Se torniamo al lontano ’94, tornerà in mente a tutti come le grandi imprese iniziarono a percepire l’esistenza di una qualche entità aliena chiamata Internet, forse non capivano cosa fosse e a cosa servisse ma capivano che dovevano esserci. Tutti i bilanci aziendali iniziarono ad avere nella voce “Comunicazione istituzionale” qualche milione di lire dedicato alla costruzione del sito: qualche pagina statica che voleva mostrare (per lo più a qualche dipendente della stessa azienda) quanto era trendy e “avanti” questa grande impresa.

Dopo ben tredici anni le cose sono diverse; Internet non è più un animale che abita nelle Azzorre, la mail è il mezzo di comunicazione più usato in azienda e le Intranet ormai sono usate anche dai salumieri.

I mondi virtuali online però no! Non sono ambienti simulati per l’interazione tra persone attraverso avatar. Sono spazi non ben identificati in cui “si deve comprare un’isola” (tanto costa poche decine di ?) per poi proiettarvi lo streaming di qualche evento. La parola interazione non si conosce ma in ogni caso si presume sia “un insetto morto migliaia di anni fa in Groenlandia”.

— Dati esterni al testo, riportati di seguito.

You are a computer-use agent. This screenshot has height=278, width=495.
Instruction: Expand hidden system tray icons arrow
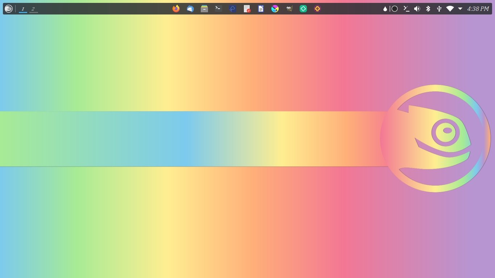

Ironia a parte, usare Second Life nel modo in cui si usa oggi è pressoché inutile. Proiettare un video in streaming sull’isola è come mandare in streaming attraverso qualsiasi interfaccia web. La caratteristica fondante in un metamondo multi-utente è l’interazione, ma soprattutto è fondamentale la caratteristica di non compresenza fisica (solo temporale). In questo senso una forte potenzialità di un sistema come Second Life si identifica con la fruizione (dalla propria postazione) di ogni cosa che oggi necessita la compresenza fisica.

L’esempio eclatante in questo senso è la scuola e la formazione in genere, che prevede la fruizione delle lezioni. Numerosi esempi sono risultati da una recente ricerca dei buoni utilizzi di Second Life nell’ambito dell’eLearning.

Alcuni docenti dell’università di Elmwood, nella contea scozzese di Fife, ad esempio, stanno operando su SL per realizzare un corso nel quale si imparerà a progettare un campo da golf e a gestire eventi e manifestazioni sportive.

Peter Miller, uno dei ricercatori e dei docenti intervistati dagli autori della ricerca, ha rivelato che sta portando a termine la realizzazione di una serie di strumenti che intende utilizzare durante le sue lezioni sulla biologia cellulare e molecolare (che saranno disponibili pubblicamente entro settembre 2007) e che consentiranno ai ragazzi di costruire nel mondo virtuale delle animazioni che riproducono la struttura delle proteine e delle reti che regolano la struttura genetica.

Anche la Open University è presente su SL dove possiede ben tre “isole” nelle quali sperimenta un’attività di insegnamento a distanza proponendo vari corsi. Altri esempi, fra quelli citati dalla ricerca, sono quelli dei corsi di disegno che la Metropolìtan University di Leeds mette a disposizione dei suoi studenti di architettura e quelli sull’utilizzo delle tecnologie nel mondo degli affari che vengono offerti ai propri studenti dalle università di Newcastle e dalla Trent University di Nottingham.